Weighted Fair Queuing
Weighted Fair Queuing (WFQ) attempts to address some of the failing of
FIFO and Priority queuing by allowing all traffic some access to the interface.
Some characteristics of WFQ include:
■ Queues traffic by flow or conversation.
■ Flows are identified by header information, such as source and destination
IP address, protocol, source and destination ports, and type of
service field value. These are used by a hash algorithm to create a
queue index number.
■ Each interface has a limited number of WFQ queues. Default for most
interfaces is 256; it can be configured from 16–4096.
■ If the number of flows exceeds the number of queues, multiple flows
are placed in the same queue, resulting in less bandwidth per flow.

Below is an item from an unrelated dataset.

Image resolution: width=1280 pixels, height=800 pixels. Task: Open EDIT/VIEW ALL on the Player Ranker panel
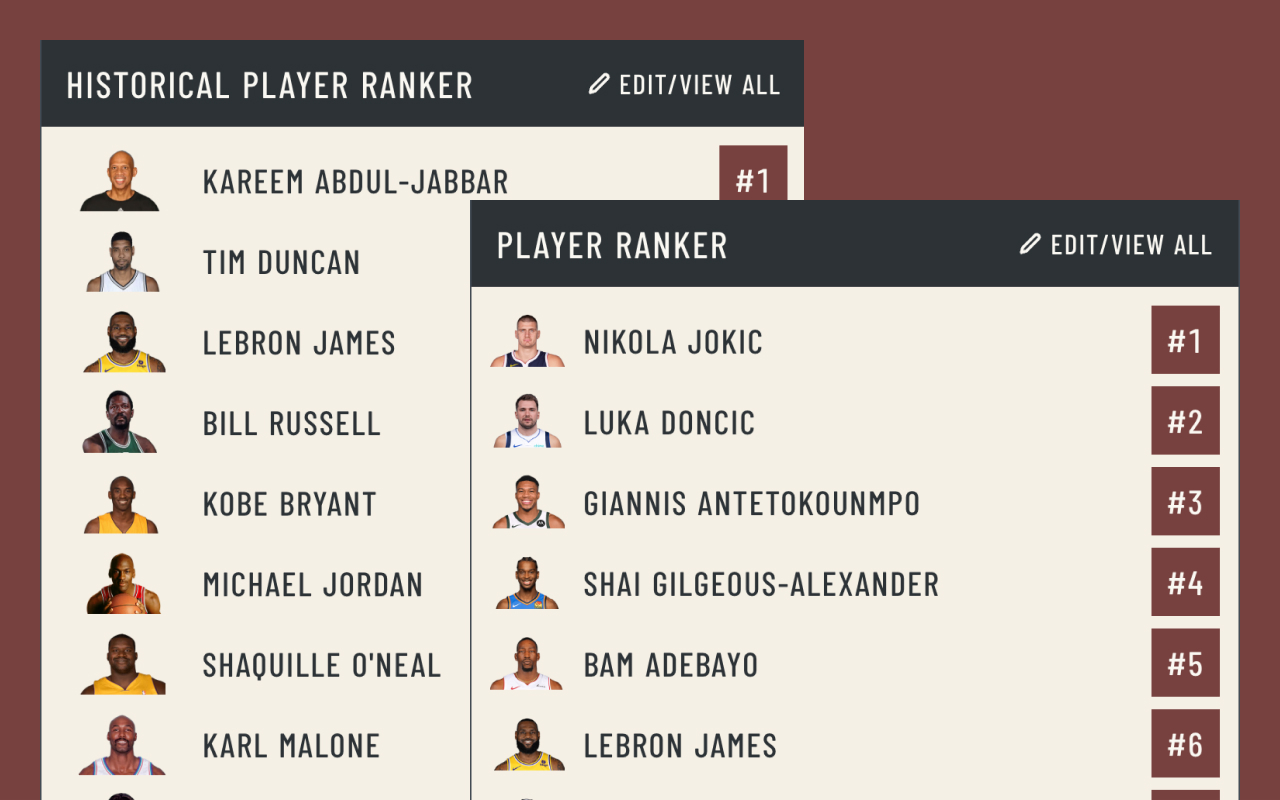1130,243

■ Provides queues for system traffic and RSVP traffic separate from the
WFQ queues.
■ Traffic is weighted by flow, based on IP precedence.

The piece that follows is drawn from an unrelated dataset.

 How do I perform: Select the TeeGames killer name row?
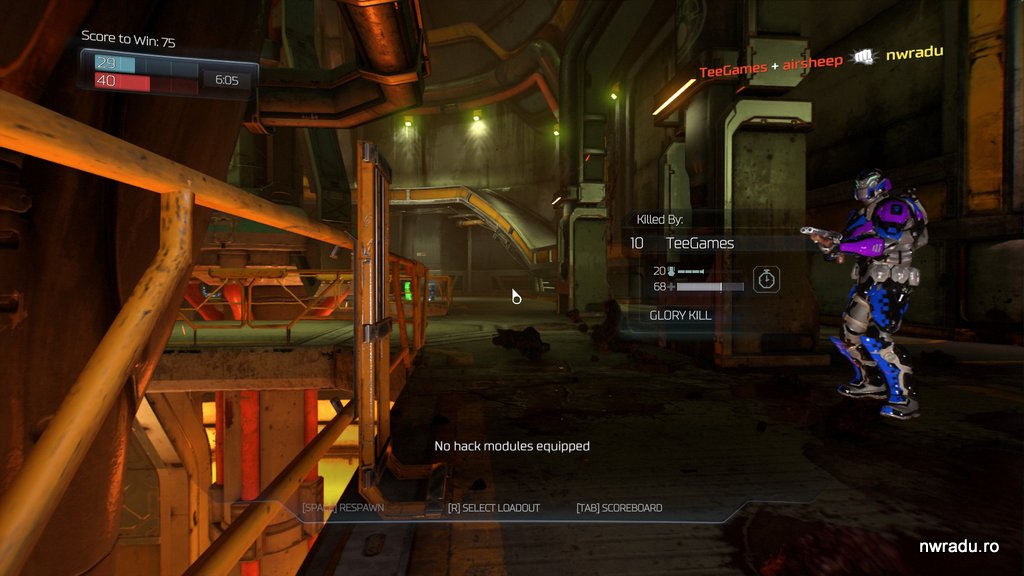point(700,243)
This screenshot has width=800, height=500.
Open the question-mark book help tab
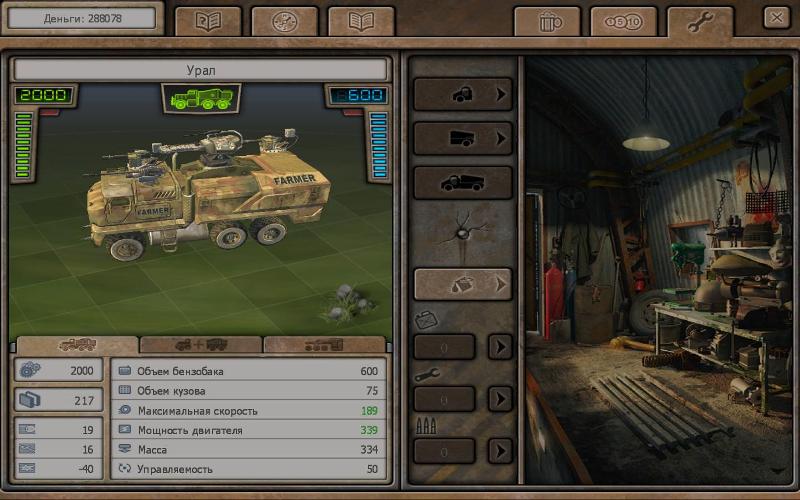pos(208,21)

■ WFQ schedules small interactive flows before high-bandwidth flows.
■ Allows lower-weighted flows relatively more bandwidth than higherweighted
conversations.
■ Drops packets from high-volume flows more aggressively than those
of low-volume flows.
■ The hold-queue limit determines how many packets can be held in the
WFQ system before all new packets are dropped (tail drop). The
default is 1000.
■ The congestive discard threshold (CDT) determines how many packets
can be held by the WFQ before it begins dropping packets from highvolume
flows. Packets are dropped from the queues with the most
packets first. Packets are not dropped from low-volume conversations.
The default CDT is 64.
Advantages of WFQ include simplicity of configuration, support on most
platforms and IOS versions, allowing some bandwidth to all traffic, and
dropping more packets from higher-bandwidth flows.
Disadvantages of WFQ include lack of support for tunneling or encryption,
lack of manual control over traffic classification, lack of minimum or fixed
bandwidth guarantees, and chance of multiple flows placed in the same
queue.